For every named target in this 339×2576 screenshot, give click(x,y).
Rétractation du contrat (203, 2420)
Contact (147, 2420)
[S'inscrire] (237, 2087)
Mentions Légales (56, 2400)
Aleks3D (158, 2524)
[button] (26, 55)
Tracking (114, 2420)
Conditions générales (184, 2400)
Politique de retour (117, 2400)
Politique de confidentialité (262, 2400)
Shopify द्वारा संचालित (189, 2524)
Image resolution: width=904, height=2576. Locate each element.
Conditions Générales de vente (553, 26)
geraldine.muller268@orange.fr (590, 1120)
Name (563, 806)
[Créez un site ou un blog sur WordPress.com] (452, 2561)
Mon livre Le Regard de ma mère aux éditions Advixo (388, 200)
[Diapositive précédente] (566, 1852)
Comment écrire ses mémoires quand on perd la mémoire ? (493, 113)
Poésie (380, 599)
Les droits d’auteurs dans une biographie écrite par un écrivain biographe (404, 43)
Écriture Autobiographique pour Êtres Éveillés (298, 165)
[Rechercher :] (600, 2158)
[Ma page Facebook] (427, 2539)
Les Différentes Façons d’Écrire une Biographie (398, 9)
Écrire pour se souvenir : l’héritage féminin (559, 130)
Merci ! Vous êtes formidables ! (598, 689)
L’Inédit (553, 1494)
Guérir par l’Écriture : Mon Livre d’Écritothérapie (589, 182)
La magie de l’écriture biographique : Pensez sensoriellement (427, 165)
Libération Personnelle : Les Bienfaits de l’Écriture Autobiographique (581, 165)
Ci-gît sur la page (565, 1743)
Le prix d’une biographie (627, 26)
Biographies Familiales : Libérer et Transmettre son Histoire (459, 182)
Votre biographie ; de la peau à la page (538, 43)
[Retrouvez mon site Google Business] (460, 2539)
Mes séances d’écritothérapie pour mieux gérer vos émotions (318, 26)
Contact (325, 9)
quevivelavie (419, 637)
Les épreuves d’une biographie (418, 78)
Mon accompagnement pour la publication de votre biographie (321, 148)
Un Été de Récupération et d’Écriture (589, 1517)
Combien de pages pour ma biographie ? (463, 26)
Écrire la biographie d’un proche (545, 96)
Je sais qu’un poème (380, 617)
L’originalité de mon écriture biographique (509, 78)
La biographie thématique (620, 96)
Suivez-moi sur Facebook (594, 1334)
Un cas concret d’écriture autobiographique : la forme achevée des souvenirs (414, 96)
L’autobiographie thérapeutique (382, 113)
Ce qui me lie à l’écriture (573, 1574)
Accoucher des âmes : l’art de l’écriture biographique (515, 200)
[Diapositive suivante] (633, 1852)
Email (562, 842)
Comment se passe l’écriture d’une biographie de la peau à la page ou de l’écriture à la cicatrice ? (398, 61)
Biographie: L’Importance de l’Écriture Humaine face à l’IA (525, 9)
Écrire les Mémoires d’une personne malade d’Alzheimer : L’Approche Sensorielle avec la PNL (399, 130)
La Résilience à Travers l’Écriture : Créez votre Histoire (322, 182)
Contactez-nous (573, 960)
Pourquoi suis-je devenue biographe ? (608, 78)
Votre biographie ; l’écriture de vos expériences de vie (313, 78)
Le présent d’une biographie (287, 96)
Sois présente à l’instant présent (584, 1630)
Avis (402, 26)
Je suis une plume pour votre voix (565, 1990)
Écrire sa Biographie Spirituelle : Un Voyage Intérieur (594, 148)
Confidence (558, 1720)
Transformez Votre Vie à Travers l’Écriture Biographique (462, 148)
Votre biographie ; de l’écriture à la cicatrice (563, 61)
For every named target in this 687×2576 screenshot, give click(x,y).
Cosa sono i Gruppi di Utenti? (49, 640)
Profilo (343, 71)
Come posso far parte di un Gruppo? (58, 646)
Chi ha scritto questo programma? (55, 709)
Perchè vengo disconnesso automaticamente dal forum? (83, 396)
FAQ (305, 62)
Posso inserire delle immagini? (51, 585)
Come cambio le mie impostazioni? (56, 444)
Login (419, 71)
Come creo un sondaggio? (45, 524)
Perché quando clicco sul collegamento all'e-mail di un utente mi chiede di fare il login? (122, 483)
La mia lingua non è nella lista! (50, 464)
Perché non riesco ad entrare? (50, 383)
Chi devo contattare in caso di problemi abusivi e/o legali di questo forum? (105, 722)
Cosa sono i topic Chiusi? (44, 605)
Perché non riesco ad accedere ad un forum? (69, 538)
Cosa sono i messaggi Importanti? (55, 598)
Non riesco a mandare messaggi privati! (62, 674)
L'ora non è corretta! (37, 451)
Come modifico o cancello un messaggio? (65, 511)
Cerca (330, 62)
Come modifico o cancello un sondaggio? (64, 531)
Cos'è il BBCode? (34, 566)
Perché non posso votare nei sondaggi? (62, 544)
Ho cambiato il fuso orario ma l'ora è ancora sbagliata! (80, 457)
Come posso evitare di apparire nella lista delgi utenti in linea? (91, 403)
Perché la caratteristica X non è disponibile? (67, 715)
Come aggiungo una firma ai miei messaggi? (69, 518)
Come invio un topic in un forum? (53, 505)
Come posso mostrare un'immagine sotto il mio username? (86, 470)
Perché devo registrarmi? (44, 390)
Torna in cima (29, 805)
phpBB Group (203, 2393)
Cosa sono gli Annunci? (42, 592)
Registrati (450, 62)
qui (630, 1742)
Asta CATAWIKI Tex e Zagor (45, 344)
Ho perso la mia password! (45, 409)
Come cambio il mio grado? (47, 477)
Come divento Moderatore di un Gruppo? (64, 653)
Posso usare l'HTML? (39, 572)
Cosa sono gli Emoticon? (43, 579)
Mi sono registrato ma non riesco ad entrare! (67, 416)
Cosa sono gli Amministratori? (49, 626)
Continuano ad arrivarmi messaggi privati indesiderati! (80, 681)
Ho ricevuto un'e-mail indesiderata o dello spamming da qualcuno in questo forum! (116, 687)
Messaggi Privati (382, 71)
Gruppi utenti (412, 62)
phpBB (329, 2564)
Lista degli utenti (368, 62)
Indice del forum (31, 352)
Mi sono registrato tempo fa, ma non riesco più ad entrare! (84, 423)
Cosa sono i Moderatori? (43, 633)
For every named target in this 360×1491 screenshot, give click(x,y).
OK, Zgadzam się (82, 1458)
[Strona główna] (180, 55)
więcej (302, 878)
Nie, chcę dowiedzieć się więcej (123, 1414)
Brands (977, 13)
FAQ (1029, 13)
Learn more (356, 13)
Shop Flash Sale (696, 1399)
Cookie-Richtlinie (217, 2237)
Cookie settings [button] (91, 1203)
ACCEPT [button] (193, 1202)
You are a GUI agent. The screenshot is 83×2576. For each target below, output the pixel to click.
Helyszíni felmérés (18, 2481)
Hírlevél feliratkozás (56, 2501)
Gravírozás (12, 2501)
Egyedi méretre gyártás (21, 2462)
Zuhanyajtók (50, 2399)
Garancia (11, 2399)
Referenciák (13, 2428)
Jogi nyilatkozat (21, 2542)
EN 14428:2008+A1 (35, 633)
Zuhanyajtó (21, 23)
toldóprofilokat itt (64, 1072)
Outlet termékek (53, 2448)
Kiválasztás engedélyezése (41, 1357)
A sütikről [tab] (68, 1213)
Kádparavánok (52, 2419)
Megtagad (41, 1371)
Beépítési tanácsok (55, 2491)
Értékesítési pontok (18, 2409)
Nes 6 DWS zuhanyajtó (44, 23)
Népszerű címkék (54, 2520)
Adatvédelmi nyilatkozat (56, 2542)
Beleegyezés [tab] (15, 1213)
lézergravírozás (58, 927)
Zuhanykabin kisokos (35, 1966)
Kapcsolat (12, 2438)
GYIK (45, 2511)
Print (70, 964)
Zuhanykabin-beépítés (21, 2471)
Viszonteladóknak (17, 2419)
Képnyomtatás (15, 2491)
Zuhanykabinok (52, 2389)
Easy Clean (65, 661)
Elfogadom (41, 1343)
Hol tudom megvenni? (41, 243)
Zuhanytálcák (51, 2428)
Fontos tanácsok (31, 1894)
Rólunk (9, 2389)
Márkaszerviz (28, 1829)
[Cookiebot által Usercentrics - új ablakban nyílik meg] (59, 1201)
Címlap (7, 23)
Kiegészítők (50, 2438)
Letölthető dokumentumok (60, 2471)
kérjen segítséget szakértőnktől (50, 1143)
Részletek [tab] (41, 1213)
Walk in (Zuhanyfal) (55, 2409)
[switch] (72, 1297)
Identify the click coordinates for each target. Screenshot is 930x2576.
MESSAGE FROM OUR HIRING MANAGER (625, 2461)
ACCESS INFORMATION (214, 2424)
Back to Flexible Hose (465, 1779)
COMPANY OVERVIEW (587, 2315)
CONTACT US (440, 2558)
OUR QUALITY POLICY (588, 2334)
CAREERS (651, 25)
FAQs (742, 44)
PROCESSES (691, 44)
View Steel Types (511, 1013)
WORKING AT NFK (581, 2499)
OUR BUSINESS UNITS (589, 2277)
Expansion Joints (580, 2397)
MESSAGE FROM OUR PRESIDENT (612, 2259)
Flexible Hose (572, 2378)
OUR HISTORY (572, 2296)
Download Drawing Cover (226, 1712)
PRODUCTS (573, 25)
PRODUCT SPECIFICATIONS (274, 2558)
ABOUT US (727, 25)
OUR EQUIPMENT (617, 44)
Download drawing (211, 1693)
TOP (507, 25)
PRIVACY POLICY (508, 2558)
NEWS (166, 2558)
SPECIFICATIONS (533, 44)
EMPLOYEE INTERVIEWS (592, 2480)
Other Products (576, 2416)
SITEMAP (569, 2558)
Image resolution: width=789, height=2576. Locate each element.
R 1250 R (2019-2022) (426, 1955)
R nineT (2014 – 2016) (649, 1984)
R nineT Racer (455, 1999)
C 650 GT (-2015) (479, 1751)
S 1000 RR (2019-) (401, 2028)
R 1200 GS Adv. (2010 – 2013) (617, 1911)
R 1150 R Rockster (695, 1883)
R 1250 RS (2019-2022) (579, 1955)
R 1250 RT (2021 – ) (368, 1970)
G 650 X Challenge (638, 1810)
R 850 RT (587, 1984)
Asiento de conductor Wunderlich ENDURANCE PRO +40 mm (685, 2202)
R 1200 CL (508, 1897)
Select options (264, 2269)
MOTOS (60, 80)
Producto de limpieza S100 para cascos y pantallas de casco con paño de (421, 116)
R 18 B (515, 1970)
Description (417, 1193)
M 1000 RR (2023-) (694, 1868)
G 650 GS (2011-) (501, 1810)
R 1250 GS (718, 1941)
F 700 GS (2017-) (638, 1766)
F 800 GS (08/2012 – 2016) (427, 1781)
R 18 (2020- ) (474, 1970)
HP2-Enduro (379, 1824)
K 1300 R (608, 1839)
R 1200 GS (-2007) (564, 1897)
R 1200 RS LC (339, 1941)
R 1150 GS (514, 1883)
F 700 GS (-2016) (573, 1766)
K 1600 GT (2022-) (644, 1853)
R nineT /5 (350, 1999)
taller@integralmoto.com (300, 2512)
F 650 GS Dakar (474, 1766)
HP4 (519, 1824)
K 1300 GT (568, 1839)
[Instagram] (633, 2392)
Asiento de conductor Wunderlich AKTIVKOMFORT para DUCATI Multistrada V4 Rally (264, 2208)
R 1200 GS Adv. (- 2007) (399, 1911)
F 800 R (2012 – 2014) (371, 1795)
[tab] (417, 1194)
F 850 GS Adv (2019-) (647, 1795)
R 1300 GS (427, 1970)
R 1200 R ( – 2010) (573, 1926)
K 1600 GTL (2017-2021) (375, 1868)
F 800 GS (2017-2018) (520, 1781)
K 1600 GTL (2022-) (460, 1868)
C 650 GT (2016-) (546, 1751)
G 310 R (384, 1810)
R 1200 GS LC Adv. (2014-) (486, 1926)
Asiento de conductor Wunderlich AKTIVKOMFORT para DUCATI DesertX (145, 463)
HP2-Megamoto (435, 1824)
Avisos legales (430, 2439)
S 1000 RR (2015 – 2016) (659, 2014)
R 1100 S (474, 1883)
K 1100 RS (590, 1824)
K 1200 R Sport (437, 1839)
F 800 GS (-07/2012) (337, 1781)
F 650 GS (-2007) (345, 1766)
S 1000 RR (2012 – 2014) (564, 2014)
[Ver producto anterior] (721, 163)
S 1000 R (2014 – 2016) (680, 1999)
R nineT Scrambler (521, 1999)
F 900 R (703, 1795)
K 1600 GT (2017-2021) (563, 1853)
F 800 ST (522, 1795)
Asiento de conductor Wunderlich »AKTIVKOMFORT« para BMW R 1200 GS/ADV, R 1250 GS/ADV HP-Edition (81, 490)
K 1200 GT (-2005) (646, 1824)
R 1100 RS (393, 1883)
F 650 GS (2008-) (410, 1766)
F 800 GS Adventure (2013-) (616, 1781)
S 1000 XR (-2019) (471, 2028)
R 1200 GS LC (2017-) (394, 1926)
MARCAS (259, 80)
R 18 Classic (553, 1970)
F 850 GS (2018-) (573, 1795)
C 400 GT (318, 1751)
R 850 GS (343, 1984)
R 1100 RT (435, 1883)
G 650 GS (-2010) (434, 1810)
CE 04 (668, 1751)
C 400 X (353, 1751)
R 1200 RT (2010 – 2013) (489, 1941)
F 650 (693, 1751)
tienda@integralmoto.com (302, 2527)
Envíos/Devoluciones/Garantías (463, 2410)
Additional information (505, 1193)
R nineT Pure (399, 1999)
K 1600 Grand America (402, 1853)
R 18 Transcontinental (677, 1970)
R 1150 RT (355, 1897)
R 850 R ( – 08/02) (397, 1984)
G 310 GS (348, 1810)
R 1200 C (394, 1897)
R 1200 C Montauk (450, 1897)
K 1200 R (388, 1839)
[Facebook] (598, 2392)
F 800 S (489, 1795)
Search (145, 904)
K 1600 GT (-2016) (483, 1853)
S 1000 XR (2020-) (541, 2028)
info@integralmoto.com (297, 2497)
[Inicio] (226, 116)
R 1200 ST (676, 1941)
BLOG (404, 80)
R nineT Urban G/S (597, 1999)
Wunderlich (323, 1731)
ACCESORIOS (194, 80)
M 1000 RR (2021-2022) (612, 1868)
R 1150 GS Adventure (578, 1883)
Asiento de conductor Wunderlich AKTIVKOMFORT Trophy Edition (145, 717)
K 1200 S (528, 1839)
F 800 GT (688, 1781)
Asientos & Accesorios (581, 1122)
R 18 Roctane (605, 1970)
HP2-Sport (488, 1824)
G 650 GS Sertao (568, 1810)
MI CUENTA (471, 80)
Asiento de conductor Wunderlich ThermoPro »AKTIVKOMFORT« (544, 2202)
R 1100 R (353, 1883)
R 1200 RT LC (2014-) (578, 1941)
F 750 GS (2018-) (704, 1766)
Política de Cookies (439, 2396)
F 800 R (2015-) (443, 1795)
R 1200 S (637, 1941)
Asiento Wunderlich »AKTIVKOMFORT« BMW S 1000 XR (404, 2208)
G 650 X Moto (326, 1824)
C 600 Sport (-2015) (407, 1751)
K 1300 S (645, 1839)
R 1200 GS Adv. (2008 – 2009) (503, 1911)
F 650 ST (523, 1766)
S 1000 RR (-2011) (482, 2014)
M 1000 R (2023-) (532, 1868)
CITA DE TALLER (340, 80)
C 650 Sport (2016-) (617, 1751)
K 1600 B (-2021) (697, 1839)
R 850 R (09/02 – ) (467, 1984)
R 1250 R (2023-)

- PROBLEM TO SOLVE:
Above is a listing; print exactly its lines from the one with "Shop Flash Sale (696, 1399)" through the one with "[Cookiebot által Usercentrics", and no other lines.

- FINAL ANSWER:
Shop Flash Sale (696, 1399)
Cookie-Richtlinie (217, 2237)
Cookie settings [button] (91, 1203)
ACCEPT [button] (193, 1202)
You are a GUI agent. The screenshot is 83×2576. For each target below, output the pixel to click.
Helyszíni felmérés (18, 2481)
Hírlevél feliratkozás (56, 2501)
Gravírozás (12, 2501)
Egyedi méretre gyártás (21, 2462)
Zuhanyajtók (50, 2399)
Garancia (11, 2399)
Referenciák (13, 2428)
Jogi nyilatkozat (21, 2542)
EN 14428:2008+A1 (35, 633)
Zuhanyajtó (21, 23)
toldóprofilokat itt (64, 1072)
Outlet termékek (53, 2448)
Kiválasztás engedélyezése (41, 1357)
A sütikről [tab] (68, 1213)
Kádparavánok (52, 2419)
Megtagad (41, 1371)
Beépítési tanácsok (55, 2491)
Értékesítési pontok (18, 2409)
Nes 6 DWS zuhanyajtó (44, 23)
Népszerű címkék (54, 2520)
Adatvédelmi nyilatkozat (56, 2542)
Beleegyezés [tab] (15, 1213)
lézergravírozás (58, 927)
Zuhanykabin kisokos (35, 1966)
Kapcsolat (12, 2438)
GYIK (45, 2511)
Print (70, 964)
Zuhanykabin-beépítés (21, 2471)
Viszonteladóknak (17, 2419)
Képnyomtatás (15, 2491)
Zuhanykabinok (52, 2389)
Easy Clean (65, 661)
Elfogadom (41, 1343)
Hol tudom megvenni? (41, 243)
Zuhanytálcák (51, 2428)
Fontos tanácsok (31, 1894)
Rólunk (9, 2389)
Márkaszerviz (28, 1829)
[Cookiebot által Usercentrics - új ablakban nyílik meg] (59, 1201)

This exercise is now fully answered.